3 December 2015

Hilary Benn is worth ten Alex Salmonds

By

The Scottish Nationalists are excelling themselves over the Syria vote, I see. Mhairi Black tweeted of an allegedly dark night in parliament after MPs backed British involvement: “Will never forget the noise of some Labour and Tory cheering together at the idea of bombs falling.”

That is, as we people from Paisley say, “utter garbage.” There was no pleasure in those cheers in the Commons; many people who voted for action did so with heavy hearts in the knowledge that others are being put in harms way. The West is trying to defeat a death cult that aims to enslave and destroy us.

Yes, there was a rush of emotion in particular when Hilary Benn sat down having closed the debate for Labour. But he was cheered because he had just delivered a stunningly brilliant speech. The final two minutes or so are as good as anything delivered in the Commons in my lifetime.

It has provoked the most undignified and small minded response from the hard left, and from some Scottish Nationalists too. I suspect there is an element of jealousy involved. Remember, some Nationalists have fallen for their own hype about their 56 MPs, sorry 54 now the police are investigating two, transforming parliament and being brilliant. And here was old Hilary Benn, from the party the Nationalists are obsessed with destroying, Labour, getting all the plaudits and showing them how it should be done.
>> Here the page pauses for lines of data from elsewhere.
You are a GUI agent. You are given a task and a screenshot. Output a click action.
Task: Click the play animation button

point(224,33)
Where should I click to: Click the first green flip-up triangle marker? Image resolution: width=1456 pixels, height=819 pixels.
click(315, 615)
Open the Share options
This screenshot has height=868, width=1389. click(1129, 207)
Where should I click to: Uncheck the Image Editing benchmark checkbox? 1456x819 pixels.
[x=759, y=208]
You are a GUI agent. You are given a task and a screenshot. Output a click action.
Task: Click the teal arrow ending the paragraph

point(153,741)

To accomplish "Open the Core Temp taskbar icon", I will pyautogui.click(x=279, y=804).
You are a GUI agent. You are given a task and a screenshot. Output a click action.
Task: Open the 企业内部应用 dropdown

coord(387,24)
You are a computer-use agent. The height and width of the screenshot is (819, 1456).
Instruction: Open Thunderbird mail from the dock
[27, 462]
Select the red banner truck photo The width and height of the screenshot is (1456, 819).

Rather than calming down overnight, Alex Salmond even went on radio today to say that Tony Benn would be “birling” (Scottish for spinning) in his grave over Hilary’s speech

This only proved beyond doubt that Hilary Benn is worth ten of Alex Salmond. Indeed, the former SNP leader is devaluing himself at such a rapid rate that one Hilary Benn will soon be worth twenty Alex Salmonds.

One person it is safe to say would have been extremely proud of Hilary Benn is his father. The pair disagreed on a great deal politically, but the love and paternal pride Tony Benn had for his son shines through in his diaries. Incidentally, one hears a lot of rubbish talked about Tony Benn by his fans. He was, they tweet, “always opposed to war.” That is untrue. He was very much in favour of fighting the Second World War to defeat fascism and he was in the RAF. It was later that he shifted, after initially supporting the Korean War.

As for Salmond’s behaviour, it is becoming increasingly odd. His television performances have taken on a frenzied quality. He looks ever more furious and tired.

It need not have been this way. There was a moment in the days after the Scottish referendum in 2014 when he might have retired graciously. What an audaciously successful career, in nationalist terms, he had had, conning Labour into devolution and then putting together a threadbare economic prospectus that got him to within five points of breaking apart one of the most successful countries on earth. If he had retired then, had a proper holiday and toured the world, he would have had a very nice time and been respected even by opponents. Instead, he couldn’t help himself, possibly because he is addicted to the limelight. Salmond had to come back for another go, raging, raging “against the dying of the light.”